El comunismo llegó a tener el 30% del electorado. Eso explica por qué tiempo después, Hitler lo eligió como el primer blanco. Sabía que de fracasar, el voluble electorado se inclinaría por la opción opuesta, que ya se había mostrado cautelosa. Los dirigentes comunistas fueron perseguidos y encarcelados, la organización prohibida. Pero a los pocos meses, los nazis se dieron cuenta que eso no alcanzaba dado que los votantes que habían votado a los comunistas podían inclinarse por otras propuestas, alguien podía usufructuar ese descontento. Fue allí que Hitler decidió prohibir todos los partidos políticos.
El partido nazi fue que más votos sacó en las elecciones legislativas 1932. Llegó al 37% de los votos. Sin embargo no pudo alcanzar la mayoría necesaria para formar gobierno.

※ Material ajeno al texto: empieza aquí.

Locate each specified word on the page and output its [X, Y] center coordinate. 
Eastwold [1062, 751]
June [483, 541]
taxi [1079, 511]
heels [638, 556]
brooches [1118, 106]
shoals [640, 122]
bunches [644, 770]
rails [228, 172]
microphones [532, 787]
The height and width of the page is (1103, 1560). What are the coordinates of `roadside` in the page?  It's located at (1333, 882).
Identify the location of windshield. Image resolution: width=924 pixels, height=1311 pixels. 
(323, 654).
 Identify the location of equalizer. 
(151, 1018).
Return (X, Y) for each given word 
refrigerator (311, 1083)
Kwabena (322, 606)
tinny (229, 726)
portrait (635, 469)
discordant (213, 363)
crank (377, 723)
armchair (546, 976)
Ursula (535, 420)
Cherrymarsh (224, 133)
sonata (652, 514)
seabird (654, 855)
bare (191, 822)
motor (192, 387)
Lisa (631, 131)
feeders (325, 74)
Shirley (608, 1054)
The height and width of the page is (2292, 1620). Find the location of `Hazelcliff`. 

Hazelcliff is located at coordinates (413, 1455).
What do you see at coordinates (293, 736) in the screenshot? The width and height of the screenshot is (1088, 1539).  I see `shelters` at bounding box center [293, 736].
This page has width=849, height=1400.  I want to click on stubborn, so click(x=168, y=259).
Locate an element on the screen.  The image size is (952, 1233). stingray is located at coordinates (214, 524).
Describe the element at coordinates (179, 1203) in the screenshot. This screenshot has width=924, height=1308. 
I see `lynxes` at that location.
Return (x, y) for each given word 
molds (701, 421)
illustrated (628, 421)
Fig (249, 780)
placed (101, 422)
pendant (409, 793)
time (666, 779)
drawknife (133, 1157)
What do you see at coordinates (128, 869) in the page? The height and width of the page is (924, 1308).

Y en la elección presidencial fue vencido en segunda vuelta por Hindenburg, que ya anciano con 83 años, no pudo, según deseaba, retirarse: le pidieron que se presentara porque era el único capaz de frenar a Hitler.
Hitler y Goebbels pusieron en marcha un nuevo sistema proselitista. Subidos a lo que producía esa oratoria histérica y siempre asertiva, que eludía los giros formales con los que los políticos se solían expresar y ahondando en las heridas, en las llagas, de la desesperante situación económica no sólo utilizaron panfletos y carteles con sus propuestas e invectivas contra los oponentes. Hitler, gracias al novedoso esquema diseñado por Goebbels, llegó hasta cada gran ciudad y distrito importante alemán. Con un avión viajaba a las poblaciones y entraba en contacto directo con el electorado. Era el único que lo hacía.
El historiador Henry Ashby Turner en su libro A Treinta Días del Poder narra cómo fueron los movimientos, las negociaciones y hasta los equívocos que pusieron a Hitler frente a la cancillería a principios de 1933. Y aclara que Hitler no tomó el poder, en el sentido de haber forzado las instituciones, sino que le fueron abiertas las puertas del gobierno. Y él aprovechó la ocasión.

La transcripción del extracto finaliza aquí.